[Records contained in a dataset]

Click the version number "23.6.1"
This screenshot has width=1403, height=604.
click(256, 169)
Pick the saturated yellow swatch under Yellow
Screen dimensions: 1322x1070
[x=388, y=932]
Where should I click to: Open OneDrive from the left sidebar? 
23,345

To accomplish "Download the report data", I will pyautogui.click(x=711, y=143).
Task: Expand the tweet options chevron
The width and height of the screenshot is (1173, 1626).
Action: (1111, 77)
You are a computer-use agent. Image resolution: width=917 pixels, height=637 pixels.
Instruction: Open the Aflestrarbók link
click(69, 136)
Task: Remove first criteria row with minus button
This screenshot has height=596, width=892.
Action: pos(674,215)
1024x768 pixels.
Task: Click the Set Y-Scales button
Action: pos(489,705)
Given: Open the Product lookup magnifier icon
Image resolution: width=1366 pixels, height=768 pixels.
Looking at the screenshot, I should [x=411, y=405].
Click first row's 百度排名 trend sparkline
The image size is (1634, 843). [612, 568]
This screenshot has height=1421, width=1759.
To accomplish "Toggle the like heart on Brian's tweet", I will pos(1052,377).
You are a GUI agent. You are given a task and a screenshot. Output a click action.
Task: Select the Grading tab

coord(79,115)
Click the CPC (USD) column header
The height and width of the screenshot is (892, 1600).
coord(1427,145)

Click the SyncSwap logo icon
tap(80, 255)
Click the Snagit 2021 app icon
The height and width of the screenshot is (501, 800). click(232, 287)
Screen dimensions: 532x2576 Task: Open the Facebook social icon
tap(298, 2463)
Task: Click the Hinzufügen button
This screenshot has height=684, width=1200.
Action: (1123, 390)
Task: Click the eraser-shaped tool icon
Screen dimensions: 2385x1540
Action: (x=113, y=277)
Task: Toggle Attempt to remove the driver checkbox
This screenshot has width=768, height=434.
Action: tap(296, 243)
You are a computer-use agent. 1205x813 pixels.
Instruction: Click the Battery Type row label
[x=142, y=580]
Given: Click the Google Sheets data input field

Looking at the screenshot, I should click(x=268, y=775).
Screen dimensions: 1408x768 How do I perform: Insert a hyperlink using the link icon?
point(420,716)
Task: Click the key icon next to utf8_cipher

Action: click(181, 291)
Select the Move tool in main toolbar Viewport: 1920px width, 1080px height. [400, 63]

• [Work to be completed]: Please print the lines of the material above again, without any changes, starting from the line that contains "Task: Click the Hinzufügen button" up to and including the line that contains "Action: tap(296, 243)".

• [The reply]:
Task: Click the Hinzufügen button
This screenshot has height=684, width=1200.
Action: (1123, 390)
Task: Click the eraser-shaped tool icon
Screen dimensions: 2385x1540
Action: (x=113, y=277)
Task: Toggle Attempt to remove the driver checkbox
This screenshot has width=768, height=434.
Action: tap(296, 243)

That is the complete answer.